Halbuki ülkenin en önemli demokratik hukuk kurumlarından olan barolarda ve özellikle de İstanbul Barosu’nda her bir yönüyle uyuşmasak da çağdaş, ilerici, Kürt sorunu başta olmak üzere ulusların haklarına duyarlı, insan haklarını öne alan ve devletin baskıcı, otoriter, gerici yüzüyle yüzleşmede tutarlı, cesur yönetimleri oluşturabilmek ittifak politikalarıyla mümkün.

Dönem ben yoksam diğerleri de olmasın lüksünü, umursamaz bir gevşekliği, rehaveti kaldırabilecek koşulları barındırmıyor. Ülkeyi tam karanlığa götürmek isteyen mevcut rejime karşı en geniş birliktelikleri, asgari zeminde buluşmaları başarmak zorundayız. Barolar, özelde de İstanbul Barosu bu mücadelede büyük önem taşıyor.

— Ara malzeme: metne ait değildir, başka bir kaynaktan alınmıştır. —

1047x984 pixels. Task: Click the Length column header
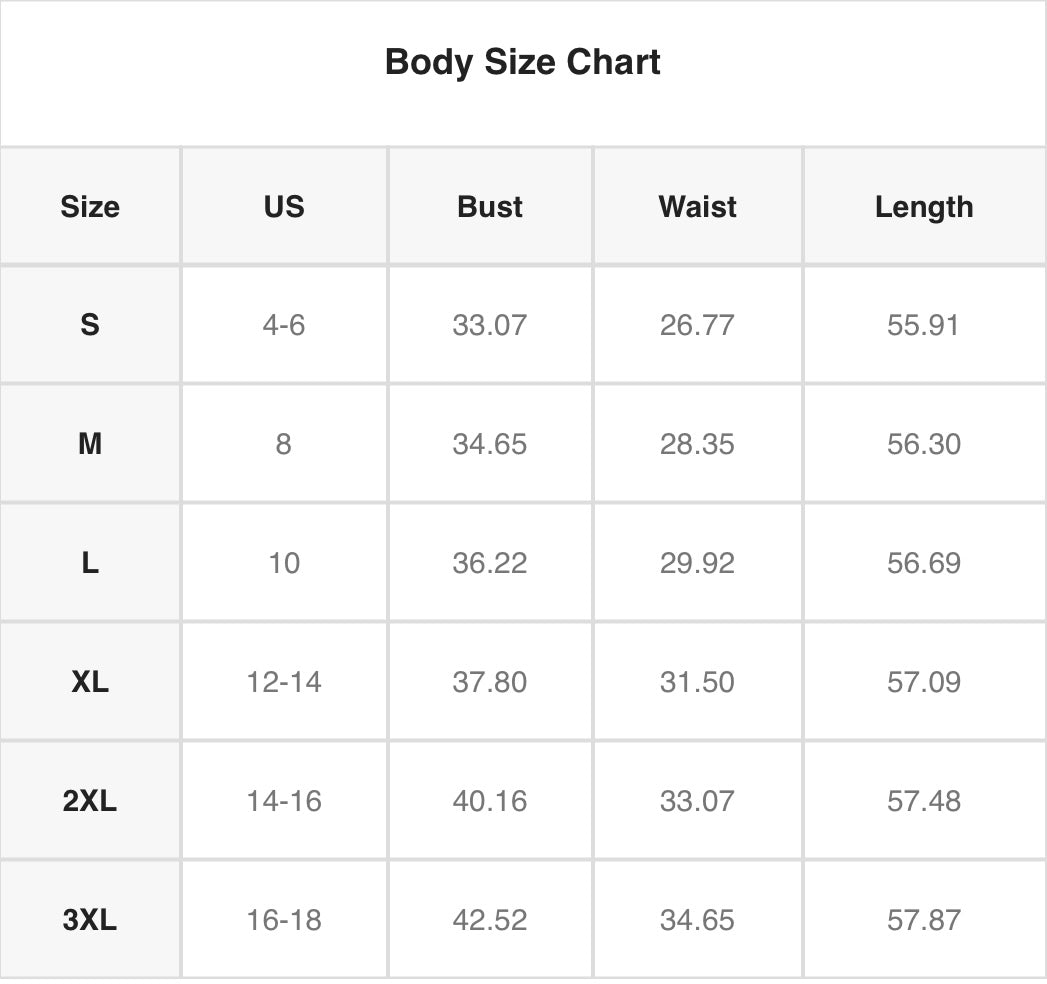(923, 207)
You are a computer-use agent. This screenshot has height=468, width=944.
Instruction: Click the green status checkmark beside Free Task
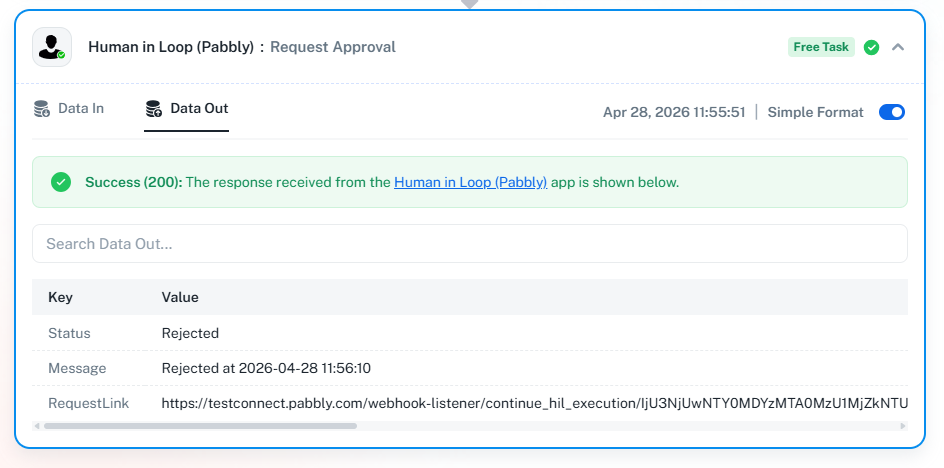pyautogui.click(x=871, y=47)
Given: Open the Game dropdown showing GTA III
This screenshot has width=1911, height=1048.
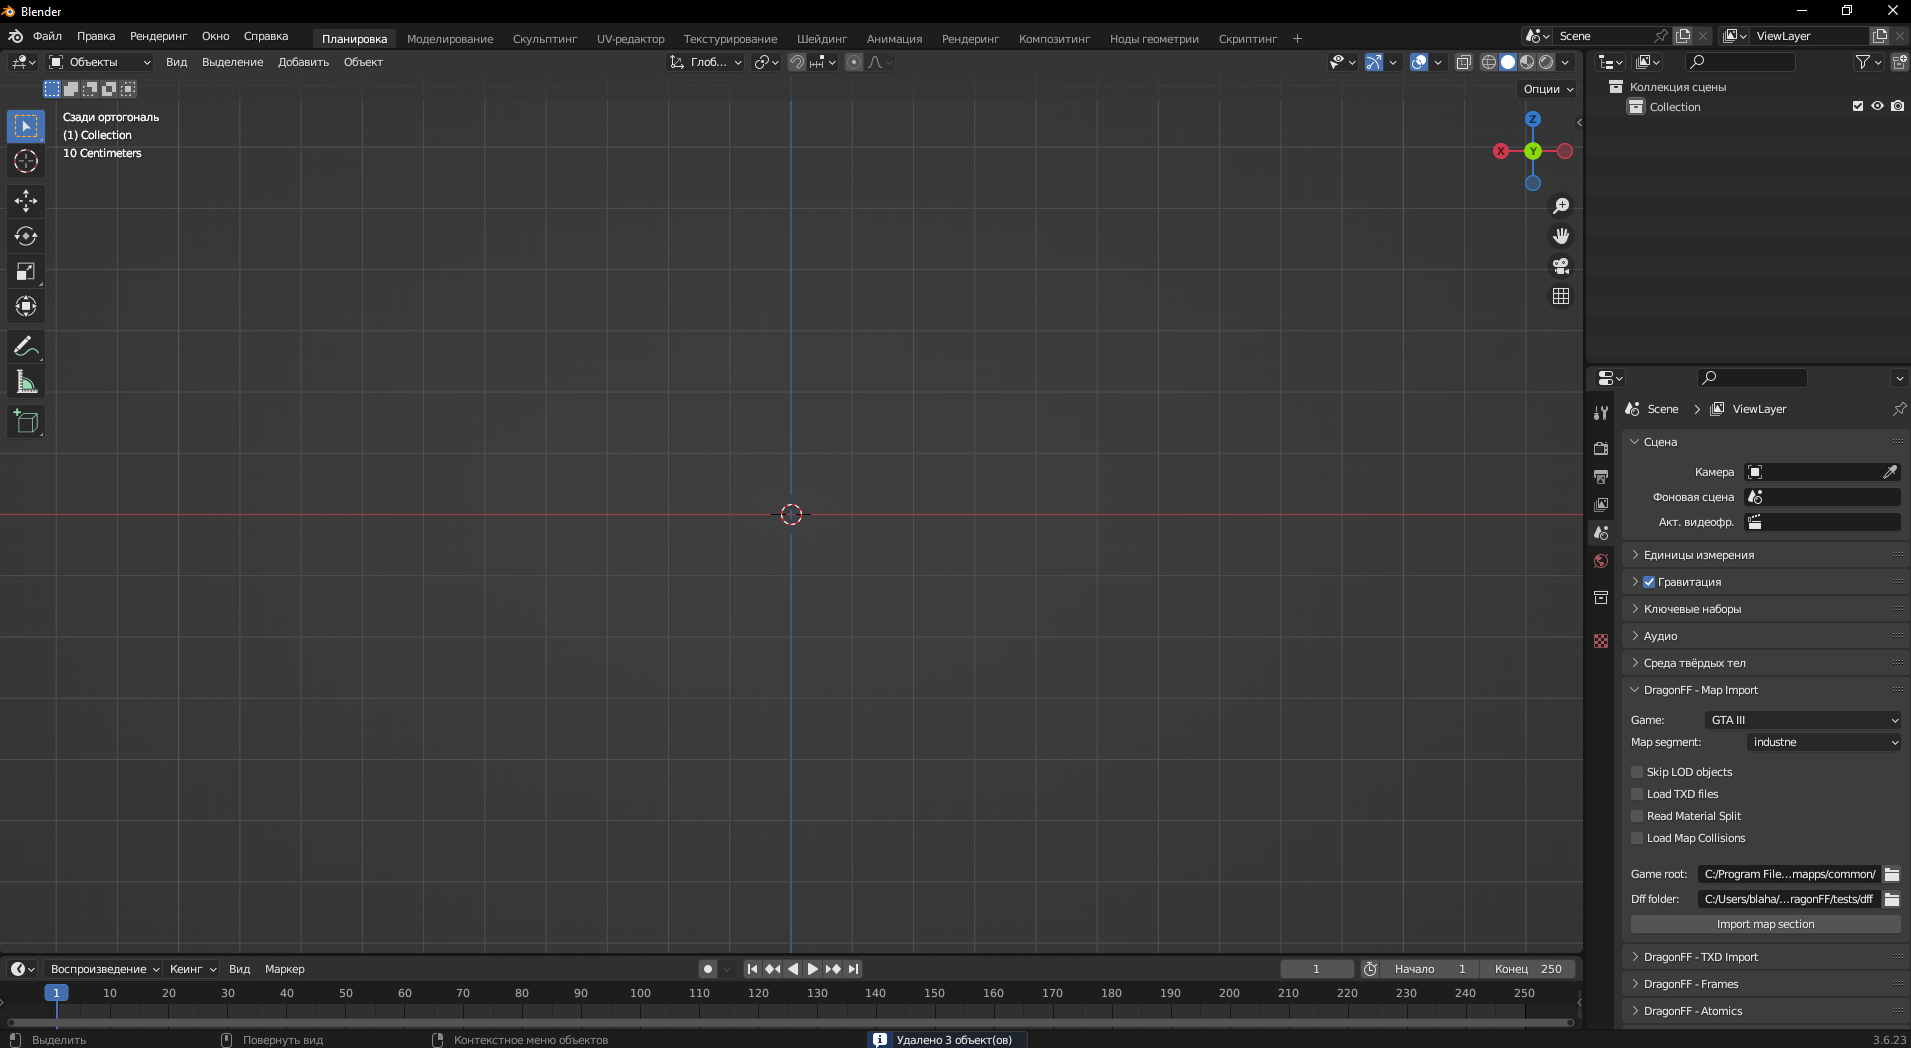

Bir dönem yönetimde olan ancak bugün genel baro kitlesini etkileme yöntem ve araçlarını oluşturma becerisini gösteremeyen, bununla birlikte mevcut oy potansiyelleri ile seçimlerde yine de belirli bir etkiye sahip grupların en azından bu beceriye ulaşana kadar tutarlı, radikal demokrasi ve insan hakları mücadelesi verecek, kazanma şansı olan samimi adayları ve yönetimleri desteklemesi, onlarla birlikte bir mücadeleyi geliştirmesi ülke içinde oluşturulmaya çalışılan seçim ittifaklarıyla, taktikleriyle uyumlu bir tutum olacaktır.

Böylece grupçu tarzdan uzaklaşarak, birebir olmasa da asgari ortaklıklar temelinde ilkelerimizin temsil edildiği yönetimleri oluşturabilmek, ülkenin demokrasi, insan hakları mücadelesine güçlü bir soluk katabilmek mümkün olacaktır. Bu bizim sorumluluğumuz, zorunluluğumuz ve bugün için tek şansımızdır.